Being more ancient than the Egyptian pyramids, Agarak village is located to the south of Mount Aragats on the banks of the Amberd river.
During the ongoing archaeological excavations, a street with round-shaped houses and rectangular buildings was discovered. Some of the constructions retained ancient plaster, household items, and fortified walls with traps-false entrances.
Those are signs of presence of a settlement with ancient wineries, a necropolis, and an altar, which date back at 3400 BC. The wineries and a large group of tombs were on a plateau above the settlement. According to one local legend, a virgin girl needed to be sacrificed in order to make wine better.
In addition, there are preserved fragments of a wall of an unknown huge structure. But what was it for exactly? The answer to that question is still unknown.

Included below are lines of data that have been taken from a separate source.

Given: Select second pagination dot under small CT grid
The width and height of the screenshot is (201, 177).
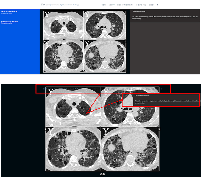Looking at the screenshot, I should click(x=86, y=71).
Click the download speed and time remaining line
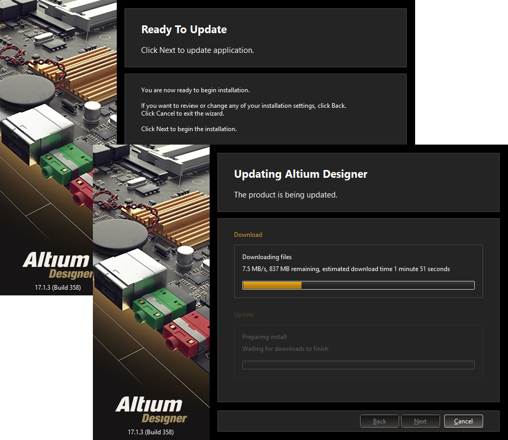Image resolution: width=508 pixels, height=440 pixels. pyautogui.click(x=346, y=269)
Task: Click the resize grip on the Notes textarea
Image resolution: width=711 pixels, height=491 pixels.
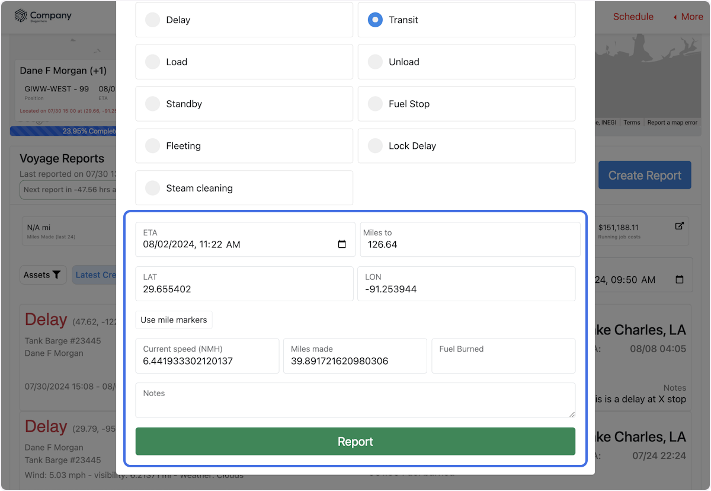Action: click(571, 414)
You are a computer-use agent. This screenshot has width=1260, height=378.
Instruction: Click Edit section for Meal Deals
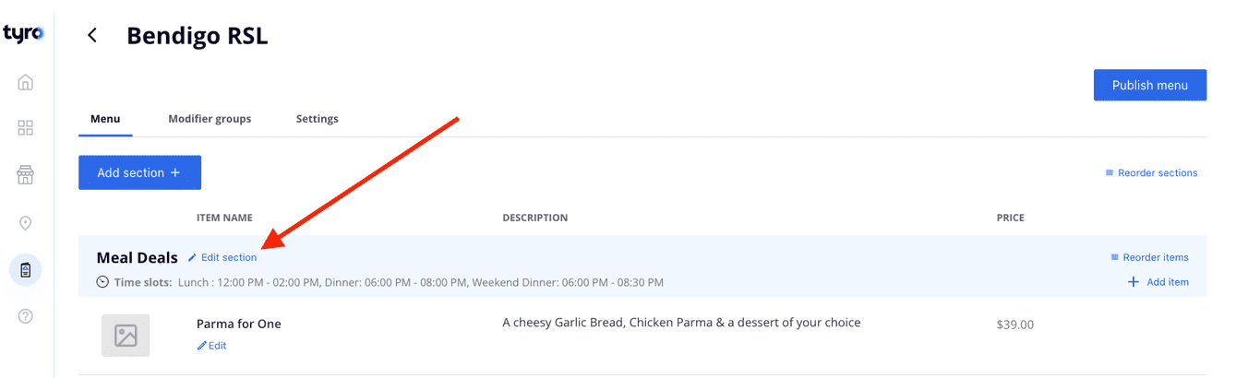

The complex of Agarak is “multilayered” as different human generations lived there in different historical epochs. Particularly, the discovered numerous figurines and various household items belong to the era of the Shengavit or Kura-Araxes archaeological culture (2800-2600 BC).

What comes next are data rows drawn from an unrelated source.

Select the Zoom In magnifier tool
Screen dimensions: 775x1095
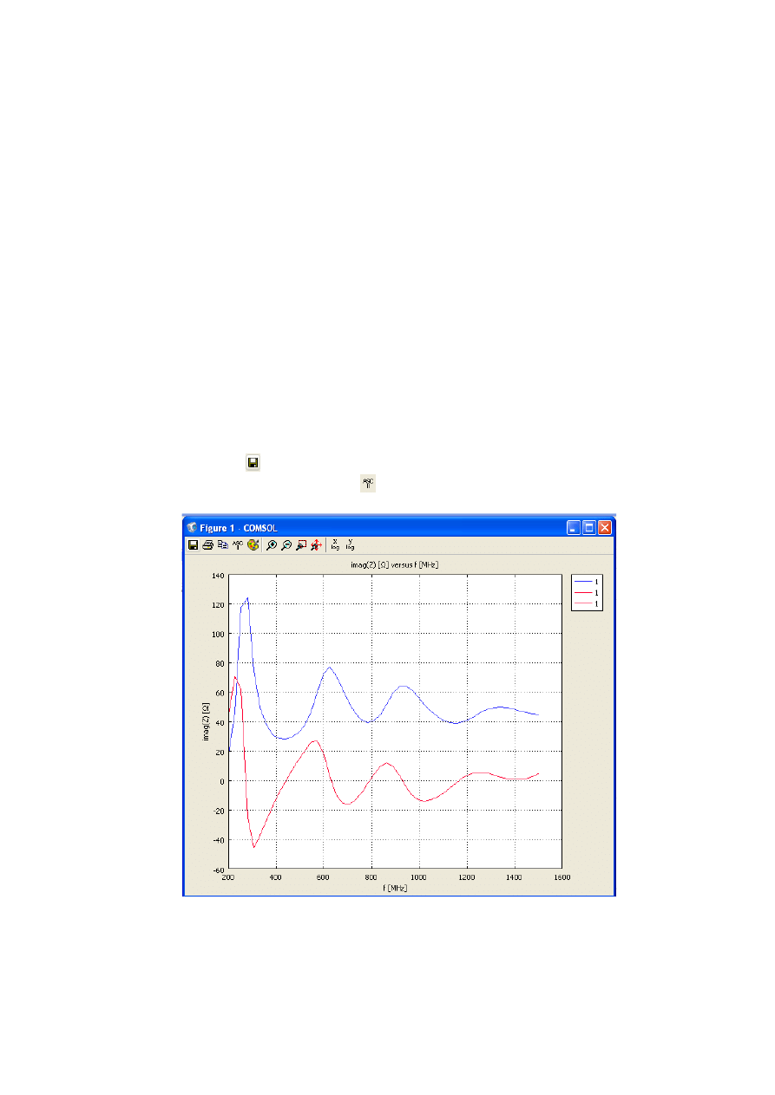(x=272, y=545)

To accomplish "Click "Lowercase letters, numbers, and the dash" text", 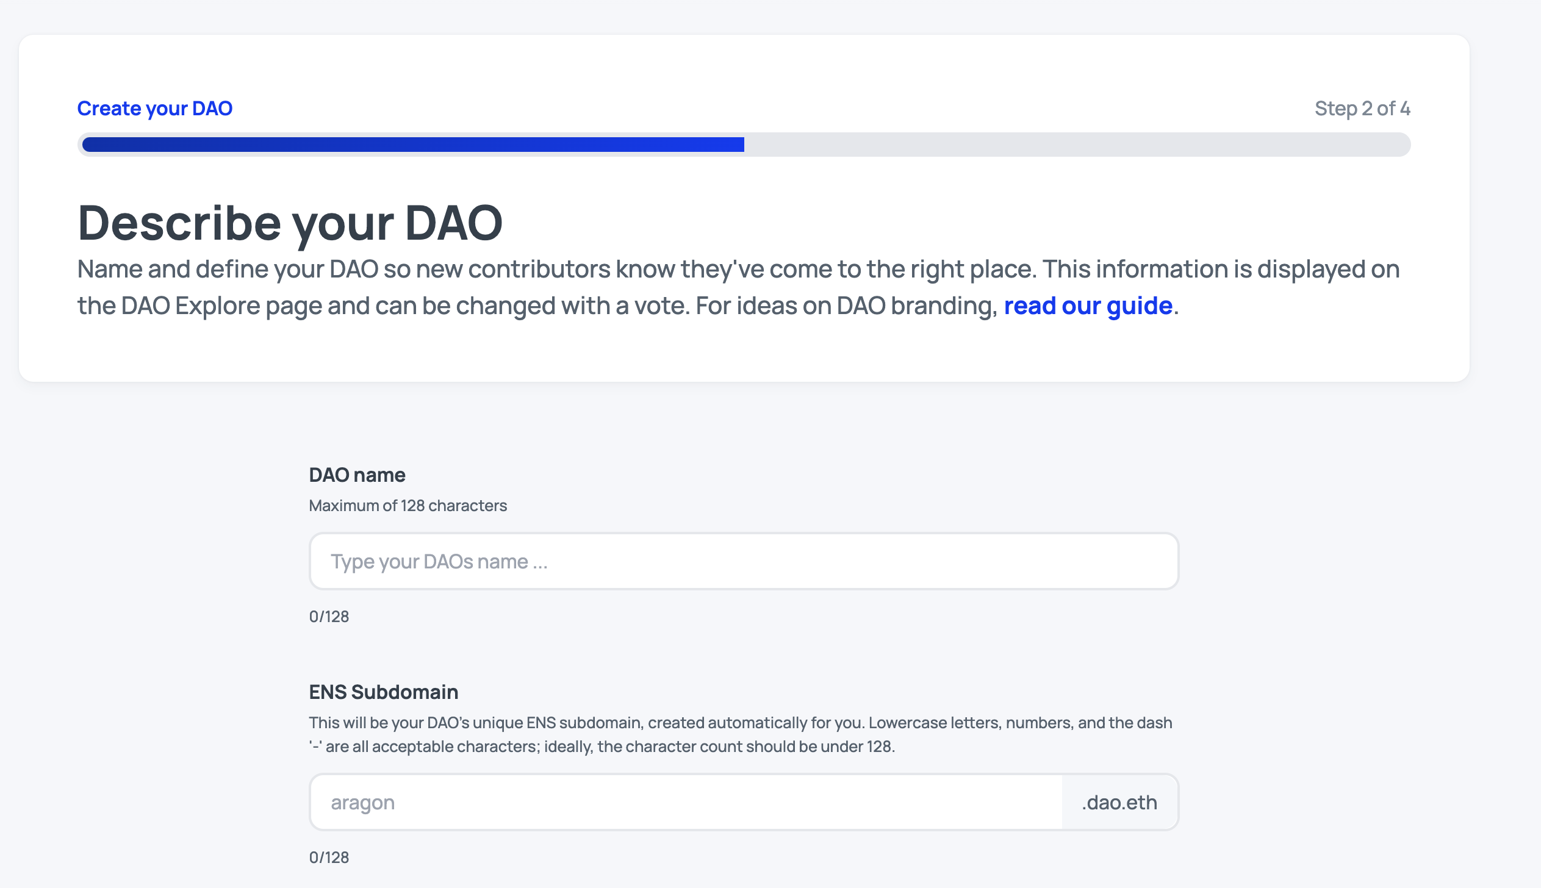I will [x=1020, y=723].
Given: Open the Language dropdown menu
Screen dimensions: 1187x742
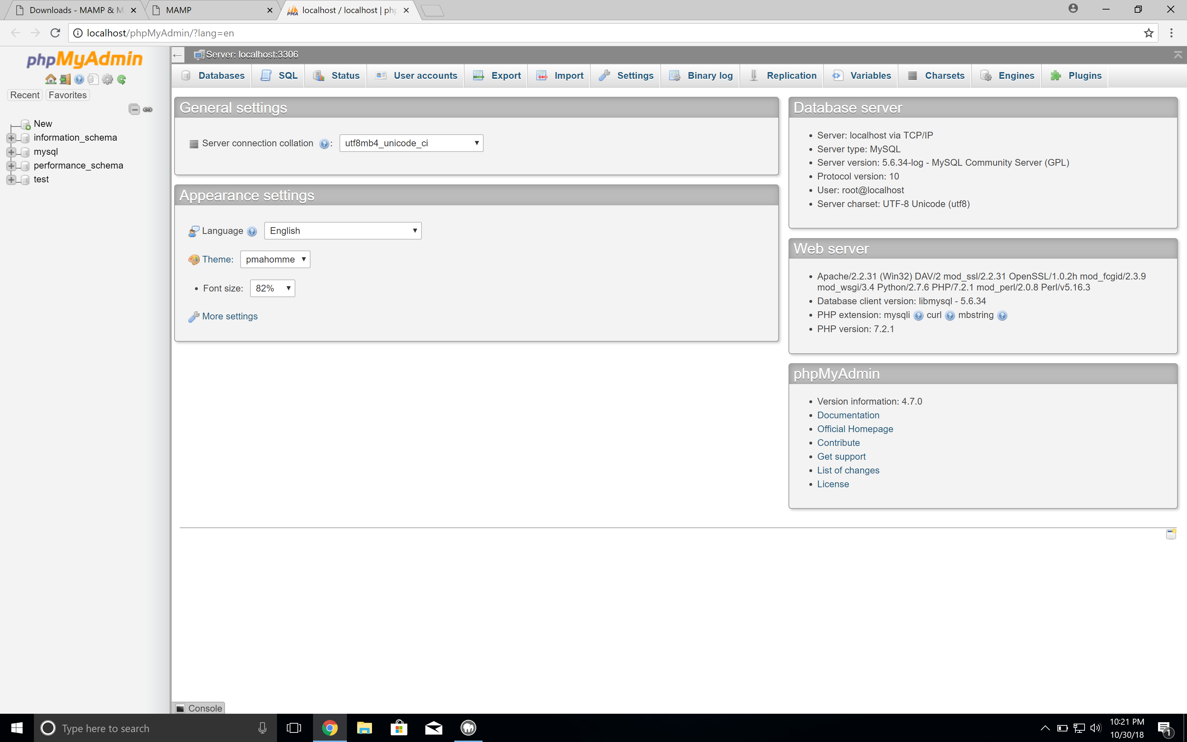Looking at the screenshot, I should coord(343,230).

Also, other items from the period of 8th-6th centuries BC like crypts and clay products were found. Artifacts of the Kingdom of Van, including a cremation jar (with the kingdom’s seal), funeral niche, and ceramics, were among these items.

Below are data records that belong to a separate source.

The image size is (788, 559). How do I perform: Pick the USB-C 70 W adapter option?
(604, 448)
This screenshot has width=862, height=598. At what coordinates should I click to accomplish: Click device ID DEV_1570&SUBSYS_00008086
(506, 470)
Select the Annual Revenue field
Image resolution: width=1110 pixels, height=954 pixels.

Agarak has reached its peak during the reign of Artashesians and Yervandunis from the 4th-3rd centuries BC to the 2nd century BC – 4th century AD, when the village (or maybe already the city) was involved in international trade. This, in particular, is evidenced by coins of the Hellenistic and Roman periods found in the region. The settlement continued to exist until the 17th-18th centuries.
An interesting detail is that the 2nd-3rd centuries necropolis consisted of pagan tombs along with Christian ones. That was before Armenia adopted Christianity as state religion in 301.
Excavations in Agarak began in 2001. The site occupies a vast territory of 118 hectares, of which only 3 hectares have been excavated. Therefore, it is quite difficult to guess how many more mysteries this place holds.
Numerous holes of different size and depth scattered over the tuff stoves are particularly notable. According to the studies of archaeologists, in all likelihood, the pits have had either metallurgical or astrological purpose. And although researchers cannot say anything definite now, it is undeniable that these findings are man-made and therefore have great historical value.
There is an assumption that the holes formed a map of the starry sky. A variety of reliefs – rounded, cup-like, reminiscent of “keyholes”, “comets”, “labyrinths”, “lodges”, “altars” – was probably used for some cult rites.
Plane structures, for example, could be used in such ceremonies as sacrifices, offerings, cleansing or mating rituals, and other types of actions that were “necessary” to ensure fertility according to the pantheistic (the direct connection of nature with the gods) worldview of the Agaraks. With such actions, local residents tried to maintain an alliance with the gods.
Director of the Institute of Archeology and Ethnography of the National Academy of Sciences of Armenia Pavel Avetisyan said about Agarak, “Nothing definitive can be said yet, but it is obvious that what we found was built by human and is a very valuable masterpiece.
One should also take into account the fact that historical Armenia is a much broader concept than the present territory of the country.
Many monuments of the history belonging to Armenian people are located on the territory of neighboring countries, who are absolutely not interested in their preservation. On the contrary, they destroy them or simply “appropriate” the material heritage of the Armenian people. Unfortunately, this happens all the time!
Thus, systematic archaeological research on the territory of modern Armenia has, in a certain sense, strategic significance for the future of our nation.”
Excavations continue to this day, thanks to which new details are revealed constantly. It is even possible that a deeper research can uncover more ancient traces of human presence.
The modern village of Agarak was founded in 1919 by Armenian refugees from Bitlis and Van, who managed to escape from the Turks during the Armenian Genocide.
On October 4, 2008, on the territory of the village next to the preserved wall of the 4th-5th centuries church, a new Church of the Holy Mother of God was completed and consecrated.